Expert consensus opinion: A pathologist should assess the tumor content of each specimen and either perform, or guide a trained technologist to perform, microdissection for tumor cell enrichment as needed. Recommendation: Laboratories may use any validated EGFR testing method with sufficient performance characteristics.
Expert consensus opinion: A pathologist should be involved in the selection of sections for ALK FISH testing, by assessing tumor architecture, cytology, and specimen quality. Expert consensus opinion: A pathologist should participate in the interpretation of ALK FISH slides, either by performing the analysis directly or by reviewing the interpretations of cytogeneticists or technologists with specialized training in solid tumor FISH analysis.
Expert consensus opinion: Testing for secondary mutations in ALK associated with acquired resistance to ALK inhibitors is not currently required Lek cfr prostane a Vitebsk clinical management. Expert consensus opinion: Laboratories may implement testing algorithms to enhance the efficiency of molecular testing of lung adenocarcinomas, provided the overall turnaround time requirements are met.
Expert consensus opinion: EGFR mutation testing reports and ALK FISH reports should include a results and interpretation section readily understandable by oncologists and by nonspecialist pathologists. Expert consensus opinion: Laboratories should follow similar quality control and quality assurance policies and procedures for EGFR and ALK testing in lung cancers as for other clinical laboratory assays.

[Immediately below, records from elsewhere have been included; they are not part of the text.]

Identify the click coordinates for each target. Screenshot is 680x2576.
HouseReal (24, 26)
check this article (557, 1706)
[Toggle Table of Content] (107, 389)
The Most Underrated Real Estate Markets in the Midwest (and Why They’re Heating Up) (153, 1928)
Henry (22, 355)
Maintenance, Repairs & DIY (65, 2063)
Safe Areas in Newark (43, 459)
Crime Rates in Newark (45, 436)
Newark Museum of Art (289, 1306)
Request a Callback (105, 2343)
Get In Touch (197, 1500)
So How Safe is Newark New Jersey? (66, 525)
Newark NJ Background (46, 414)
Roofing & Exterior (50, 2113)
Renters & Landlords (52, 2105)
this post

EGFR molecular testing should be used to select patients for EGFR-targeted TKI therapy, and patients with lung adenocarcinoma should not be excluded from testing on the basis of clinical characteristics. ALK molecular testing should be used to select patients for ALK-targeted TKI therapy, and patients with lung adenocarcinoma should not be excluded from testing on the basis of clinical characteristics. Clinical characteristics eg, age, sex, ethnicity, smoking history are not sufficiently sensitive or specific to be used to select or exclude patients for treatment or testing.

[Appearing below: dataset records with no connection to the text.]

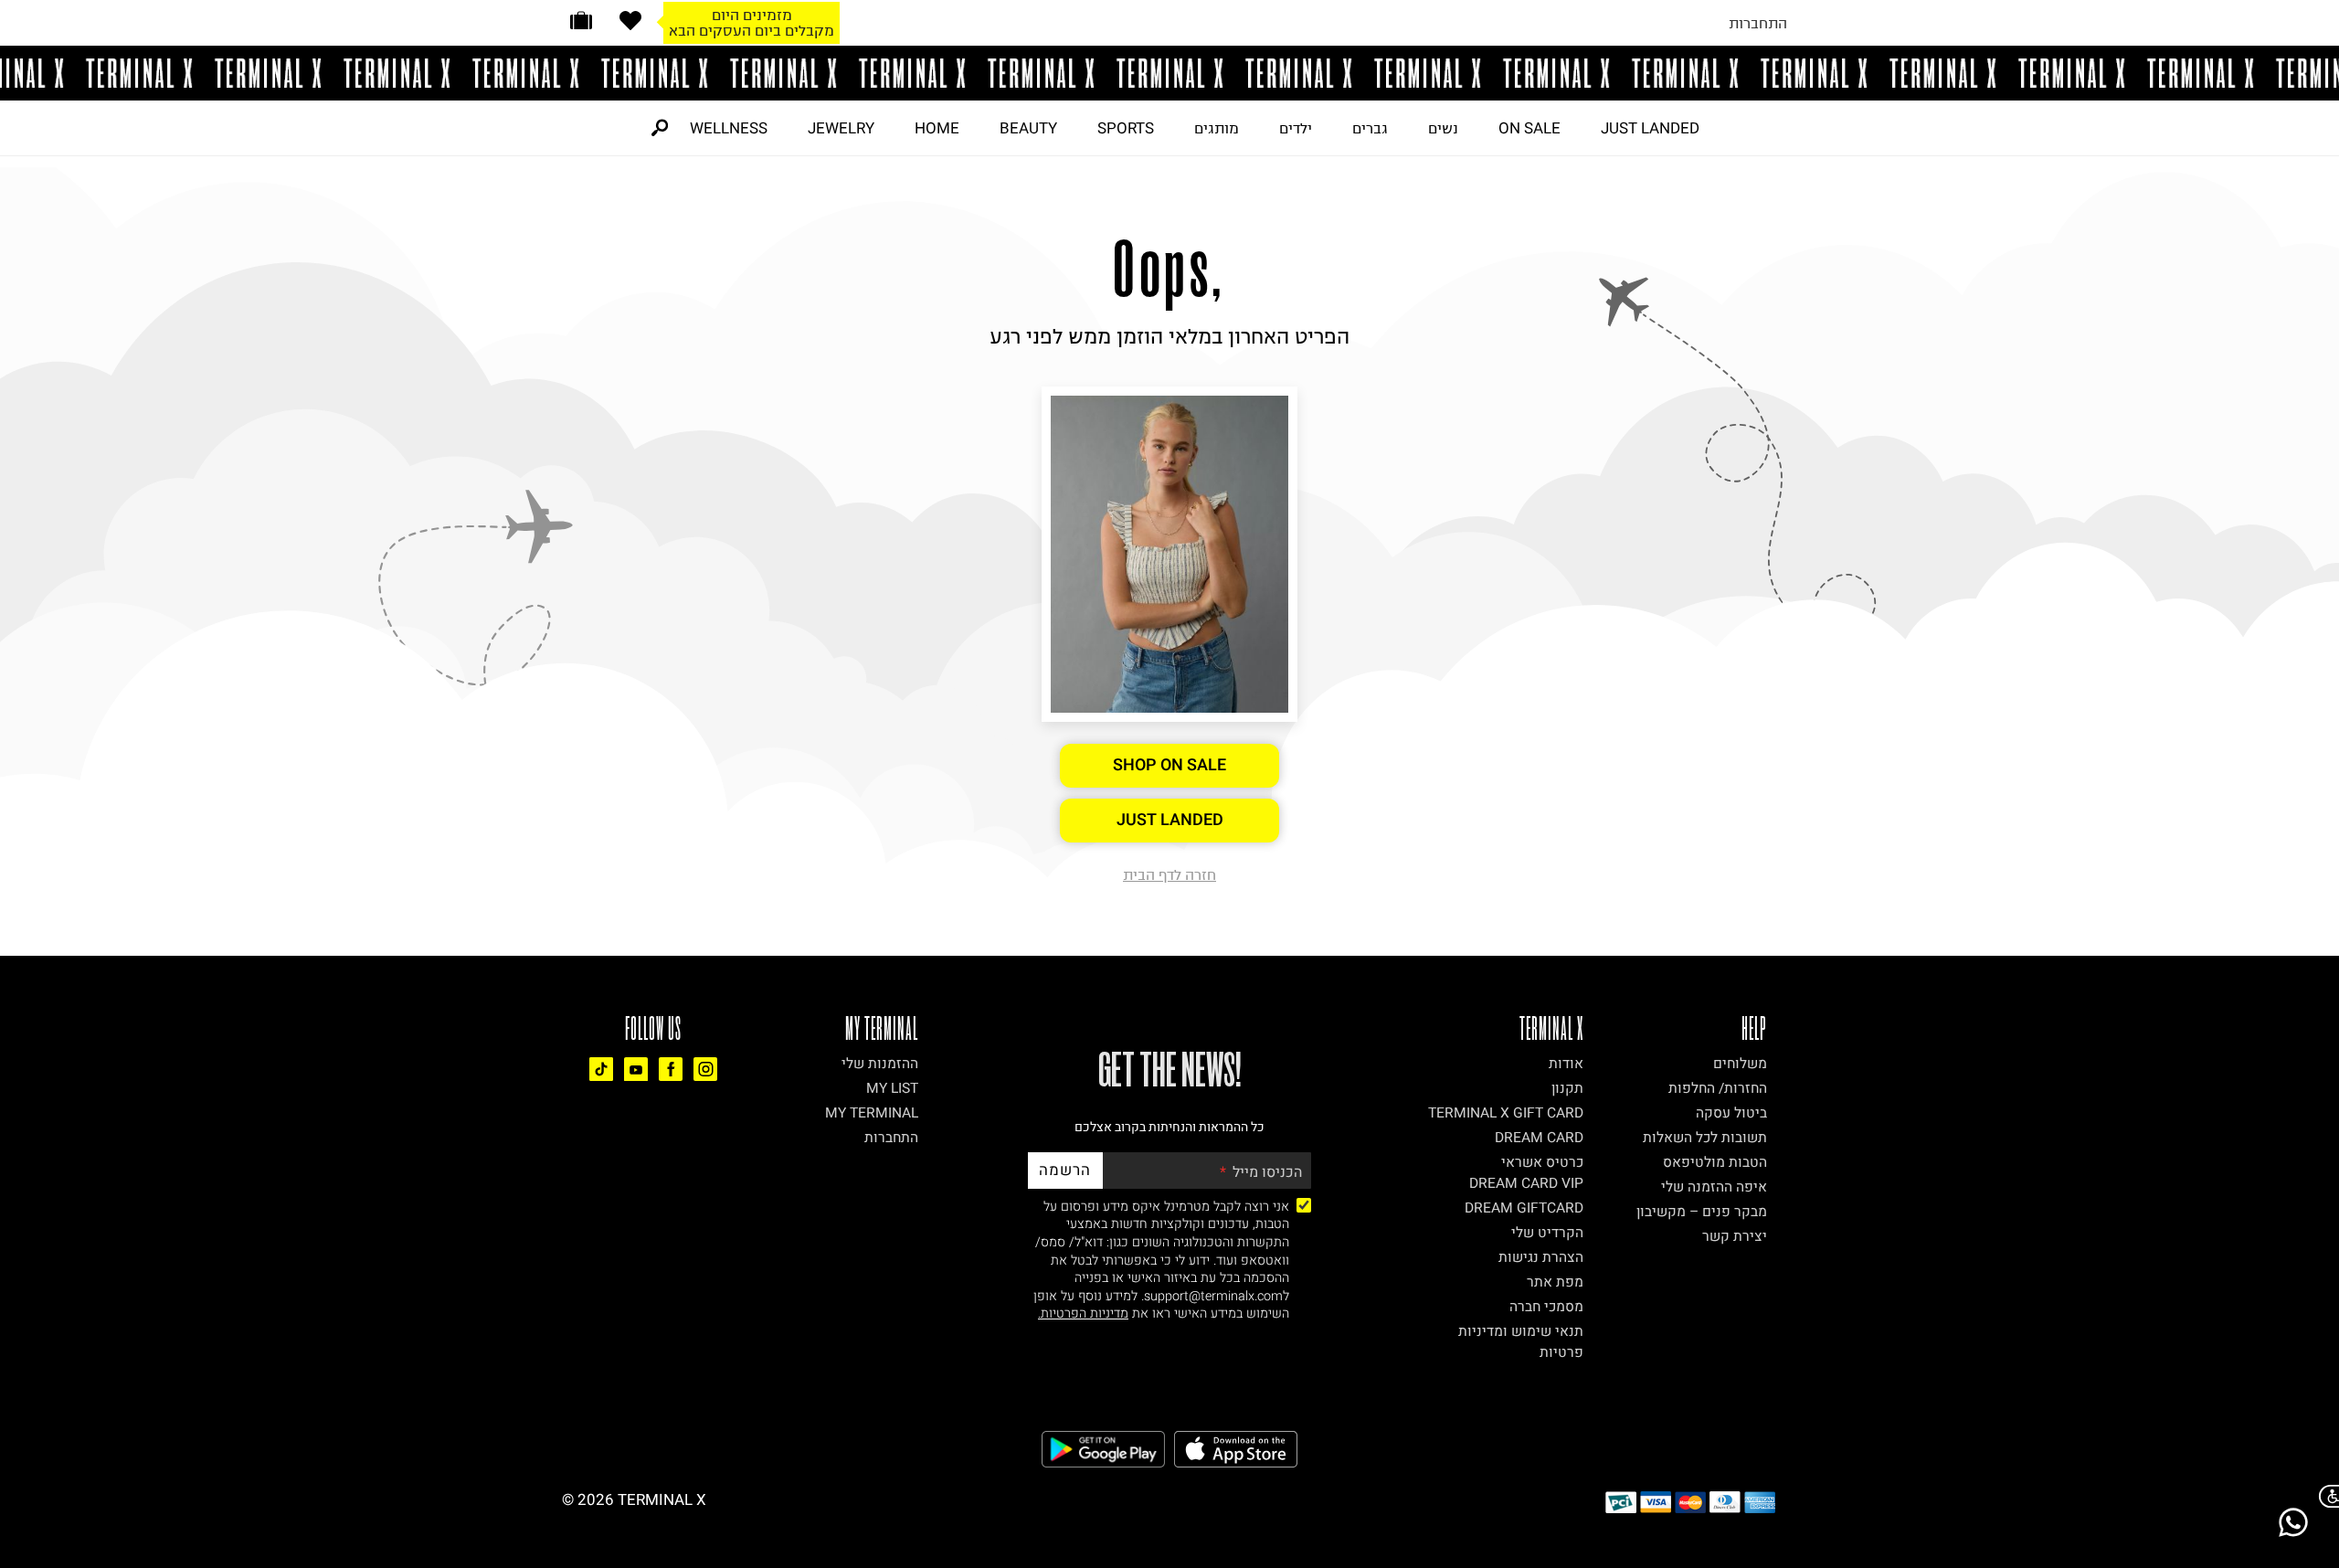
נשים (1443, 128)
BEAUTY (1028, 128)
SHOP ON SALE (1169, 765)
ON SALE (1529, 128)
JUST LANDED (1650, 128)
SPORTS (1125, 128)
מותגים (1216, 128)
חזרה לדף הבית (1169, 874)
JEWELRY (841, 128)
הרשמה (1065, 1170)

Multiple studies have established that EGFR mutations are more common in women than men, in patients who have never smoked tobacco than in patients who have smoked tobacco, and in East Asians than in other ethnic groups. In the setting of lung cancer resection specimens, EGFR and ALK testing is recommended for adenocarcinomas and mixed lung Lek cfr prostane a Vitebsk with an adenocarcinoma component, regardless of histologic grade.
This evolution is also reflected in the version 3. EGFR mutations have been detected in several histologic lung cancer types, but most tumors with EGFR mutations are adenocarcinomas or mixed carcinomas with an adenocarcinoma component, including adenosquamous carcinomas. While there is some evidence that EGFR mutations are more likely in low-grade adenocarcinomas with lepidic, papillary, or acinar histology than in poorly differentiated, mucinous, or solid adenocarcinomas, EGFR mutations are found at significant frequencies in adenocarcinomas of all grades.
Therefore, adenocarcinoma subtype should not be used as a determinant of which samples should, or should not, be tested. ALK rearrangements are also associated with adenocarcinoma histology, without any single subtype being strongly predictive.
Abbreviation: n, number of squamous cell carcinoma samples tested.